What to work on
When you answer, give every record back exactly as written.

Records provided
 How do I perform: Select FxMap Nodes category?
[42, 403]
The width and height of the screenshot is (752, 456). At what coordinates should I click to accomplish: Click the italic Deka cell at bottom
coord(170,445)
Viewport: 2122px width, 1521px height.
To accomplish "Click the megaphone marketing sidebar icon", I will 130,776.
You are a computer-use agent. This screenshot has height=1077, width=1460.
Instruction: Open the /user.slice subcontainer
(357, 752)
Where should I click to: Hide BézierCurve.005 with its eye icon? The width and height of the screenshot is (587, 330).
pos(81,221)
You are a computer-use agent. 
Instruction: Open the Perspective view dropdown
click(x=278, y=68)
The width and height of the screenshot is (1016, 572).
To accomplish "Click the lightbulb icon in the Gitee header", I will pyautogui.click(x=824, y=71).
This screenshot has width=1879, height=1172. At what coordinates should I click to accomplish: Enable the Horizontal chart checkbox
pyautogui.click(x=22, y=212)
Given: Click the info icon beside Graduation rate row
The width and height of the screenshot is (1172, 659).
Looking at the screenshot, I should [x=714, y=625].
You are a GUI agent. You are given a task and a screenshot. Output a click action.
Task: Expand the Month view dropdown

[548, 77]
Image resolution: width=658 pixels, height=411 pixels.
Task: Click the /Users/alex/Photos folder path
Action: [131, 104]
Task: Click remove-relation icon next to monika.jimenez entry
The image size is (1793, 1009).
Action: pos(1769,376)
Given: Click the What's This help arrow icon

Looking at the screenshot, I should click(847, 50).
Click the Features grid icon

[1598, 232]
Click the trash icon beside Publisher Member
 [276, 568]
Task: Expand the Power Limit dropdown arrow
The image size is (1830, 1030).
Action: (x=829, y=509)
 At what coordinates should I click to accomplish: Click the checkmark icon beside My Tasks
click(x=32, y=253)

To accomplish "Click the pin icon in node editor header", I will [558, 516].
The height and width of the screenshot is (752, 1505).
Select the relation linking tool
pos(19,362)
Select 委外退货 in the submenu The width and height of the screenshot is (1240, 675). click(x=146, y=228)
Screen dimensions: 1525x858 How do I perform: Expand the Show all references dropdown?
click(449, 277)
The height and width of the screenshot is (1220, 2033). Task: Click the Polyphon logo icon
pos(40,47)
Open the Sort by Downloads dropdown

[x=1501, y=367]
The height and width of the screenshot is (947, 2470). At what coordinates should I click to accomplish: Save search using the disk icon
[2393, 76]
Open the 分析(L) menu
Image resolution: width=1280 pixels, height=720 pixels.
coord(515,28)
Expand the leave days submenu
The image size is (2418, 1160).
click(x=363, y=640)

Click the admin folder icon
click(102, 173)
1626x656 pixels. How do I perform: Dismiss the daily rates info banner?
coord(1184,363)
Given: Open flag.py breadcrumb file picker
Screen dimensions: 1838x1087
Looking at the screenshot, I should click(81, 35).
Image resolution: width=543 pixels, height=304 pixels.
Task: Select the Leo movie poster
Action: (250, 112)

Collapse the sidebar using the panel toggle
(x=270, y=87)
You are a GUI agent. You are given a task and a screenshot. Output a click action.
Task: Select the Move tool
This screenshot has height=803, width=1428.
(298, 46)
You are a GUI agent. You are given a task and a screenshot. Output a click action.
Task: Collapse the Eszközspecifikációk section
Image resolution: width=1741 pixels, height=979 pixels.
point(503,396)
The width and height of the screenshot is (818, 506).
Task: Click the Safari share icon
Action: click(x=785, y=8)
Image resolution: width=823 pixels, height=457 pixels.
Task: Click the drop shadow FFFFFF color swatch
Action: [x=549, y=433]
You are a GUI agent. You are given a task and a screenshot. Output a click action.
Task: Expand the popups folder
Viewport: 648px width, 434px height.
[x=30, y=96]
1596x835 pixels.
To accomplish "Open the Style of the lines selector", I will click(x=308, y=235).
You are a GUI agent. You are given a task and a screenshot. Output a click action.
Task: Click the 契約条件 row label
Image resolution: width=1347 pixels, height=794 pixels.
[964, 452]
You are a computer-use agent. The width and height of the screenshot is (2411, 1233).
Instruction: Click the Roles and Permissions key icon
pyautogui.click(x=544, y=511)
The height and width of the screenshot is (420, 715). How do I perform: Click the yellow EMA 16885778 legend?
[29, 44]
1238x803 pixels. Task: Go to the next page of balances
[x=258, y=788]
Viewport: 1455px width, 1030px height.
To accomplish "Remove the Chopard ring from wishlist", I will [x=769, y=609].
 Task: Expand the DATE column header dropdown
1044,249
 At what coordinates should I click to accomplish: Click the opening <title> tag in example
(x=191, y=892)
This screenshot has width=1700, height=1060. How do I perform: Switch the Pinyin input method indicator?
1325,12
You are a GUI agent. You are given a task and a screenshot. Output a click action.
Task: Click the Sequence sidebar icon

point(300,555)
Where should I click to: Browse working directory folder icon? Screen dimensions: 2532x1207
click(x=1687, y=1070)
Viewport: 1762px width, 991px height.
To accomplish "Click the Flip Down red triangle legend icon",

Exercise result
 How do I perform: Select FxMap Nodes category?
[42, 403]
The width and height of the screenshot is (752, 456). At what coordinates should I click to accomplish: Click the italic Deka cell at bottom
coord(170,445)
Viewport: 2122px width, 1521px height.
To accomplish "Click the megaphone marketing sidebar icon", I will 130,776.
You are a computer-use agent. This screenshot has height=1077, width=1460.
Instruction: Open the /user.slice subcontainer
(357, 752)
Where should I click to: Hide BézierCurve.005 with its eye icon? The width and height of the screenshot is (587, 330).
pos(81,221)
You are a computer-use agent. 
Instruction: Open the Perspective view dropdown
click(x=278, y=68)
The width and height of the screenshot is (1016, 572).
To accomplish "Click the lightbulb icon in the Gitee header", I will pyautogui.click(x=824, y=71).
This screenshot has width=1879, height=1172. At what coordinates should I click to accomplish: Enable the Horizontal chart checkbox
pyautogui.click(x=22, y=212)
Given: Click the info icon beside Graduation rate row
The width and height of the screenshot is (1172, 659).
Looking at the screenshot, I should [x=714, y=625].
You are a GUI agent. You are given a task and a screenshot. Output a click action.
Task: Expand the Month view dropdown

[548, 77]
Image resolution: width=658 pixels, height=411 pixels.
Task: Click the /Users/alex/Photos folder path
Action: [131, 104]
Task: Click remove-relation icon next to monika.jimenez entry
The image size is (1793, 1009).
Action: pos(1769,376)
Given: Click the What's This help arrow icon

Looking at the screenshot, I should click(847, 50).
Click the Features grid icon

[1598, 232]
Click the trash icon beside Publisher Member
 [276, 568]
Task: Expand the Power Limit dropdown arrow
The image size is (1830, 1030).
Action: (x=829, y=509)
 At what coordinates should I click to accomplish: Click the checkmark icon beside My Tasks
click(x=32, y=253)

To accomplish "Click the pin icon in node editor header", I will [558, 516].
The height and width of the screenshot is (752, 1505).
Select the relation linking tool
pos(19,362)
Select 委外退货 in the submenu The width and height of the screenshot is (1240, 675). click(x=146, y=228)
Screen dimensions: 1525x858 How do I perform: Expand the Show all references dropdown?
click(449, 277)
The height and width of the screenshot is (1220, 2033). Task: Click the Polyphon logo icon
pos(40,47)
Open the Sort by Downloads dropdown

[x=1501, y=367]
The height and width of the screenshot is (947, 2470). At what coordinates should I click to accomplish: Save search using the disk icon
[2393, 76]
Open the 分析(L) menu
Image resolution: width=1280 pixels, height=720 pixels.
coord(515,28)
Expand the leave days submenu
The image size is (2418, 1160).
click(x=363, y=640)

Click the admin folder icon
click(102, 173)
1626x656 pixels. How do I perform: Dismiss the daily rates info banner?
coord(1184,363)
Given: Open flag.py breadcrumb file picker
Screen dimensions: 1838x1087
Looking at the screenshot, I should click(81, 35).
Image resolution: width=543 pixels, height=304 pixels.
Task: Select the Leo movie poster
Action: (250, 112)

Collapse the sidebar using the panel toggle
(x=270, y=87)
You are a GUI agent. You are given a task and a screenshot. Output a click action.
Task: Select the Move tool
This screenshot has height=803, width=1428.
(298, 46)
You are a GUI agent. You are given a task and a screenshot. Output a click action.
Task: Collapse the Eszközspecifikációk section
Image resolution: width=1741 pixels, height=979 pixels.
point(503,396)
The width and height of the screenshot is (818, 506).
Task: Click the Safari share icon
Action: click(x=785, y=8)
Image resolution: width=823 pixels, height=457 pixels.
Task: Click the drop shadow FFFFFF color swatch
Action: [x=549, y=433]
You are a GUI agent. You are given a task and a screenshot. Output a click action.
Task: Expand the popups folder
Viewport: 648px width, 434px height.
[x=30, y=96]
1596x835 pixels.
To accomplish "Open the Style of the lines selector", I will click(x=308, y=235).
You are a GUI agent. You are given a task and a screenshot. Output a click action.
Task: Click the 契約条件 row label
Image resolution: width=1347 pixels, height=794 pixels.
[964, 452]
You are a computer-use agent. The width and height of the screenshot is (2411, 1233).
Instruction: Click the Roles and Permissions key icon
pyautogui.click(x=544, y=511)
The height and width of the screenshot is (420, 715). How do I perform: Click the yellow EMA 16885778 legend?
[29, 44]
1238x803 pixels. Task: Go to the next page of balances
[x=258, y=788]
Viewport: 1455px width, 1030px height.
To accomplish "Remove the Chopard ring from wishlist", I will [x=769, y=609].
 Task: Expand the DATE column header dropdown
1044,249
 At what coordinates should I click to accomplish: Click the opening <title> tag in example
(x=191, y=892)
This screenshot has width=1700, height=1060. How do I perform: Switch the Pinyin input method indicator?
1325,12
You are a GUI agent. You are given a task and a screenshot. Output a click action.
Task: Click the Sequence sidebar icon

point(300,555)
Where should I click to: Browse working directory folder icon? Screen dimensions: 2532x1207
click(x=1687, y=1070)
Viewport: 1762px width, 991px height.
To accomplish "Click the Flip Down red triangle legend icon",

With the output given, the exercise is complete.